Equivalent fractions are equal even though they have different numerators and denominators. Equivalent fractions mark the same place on a number line.

We can divide the interval [0, 1] on the number line into any number of equal intervals.

Consider the number 24. We can divide the interval [0, 1] into 24 equal intervals, each of length \(\dfrac{1}{24}\). We can use these intervals to form:

- Two equal intervals in [0, 1], each of length \(\dfrac{1}{2}\)
- Three equal intervals in [0, 1], each of length \(\dfrac{1}{3}\)
- Four equal intervals in [0, 1], each of length \(\dfrac{1}{4}\)
- Six equal intervals in [0, 1], each of length \(\dfrac{1}{6}\)
- Eight equal intervals in [0, 1], each of length \(\dfrac{1}{8}\)
- Twelve equal intervals in [0, 1], each of length \(\dfrac{1}{12}\).

This is illustrated on the number line below

The number 24 is useful because it has so many factors. The number 60 is even more useful.
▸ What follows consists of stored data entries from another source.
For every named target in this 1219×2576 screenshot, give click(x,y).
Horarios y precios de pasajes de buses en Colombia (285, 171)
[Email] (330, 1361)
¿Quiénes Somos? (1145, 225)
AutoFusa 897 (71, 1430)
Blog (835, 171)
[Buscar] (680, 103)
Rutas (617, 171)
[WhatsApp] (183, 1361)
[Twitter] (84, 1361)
It is the smallest number with divisors of one, two, three, four and five, hence has many factors and there is some research which suggests that this is why it was used by the Babylonians as the base for their number system.

By writing fractions with the same denominator, that is, by finding an equivalent fraction, we can place all fractions in order on the number line.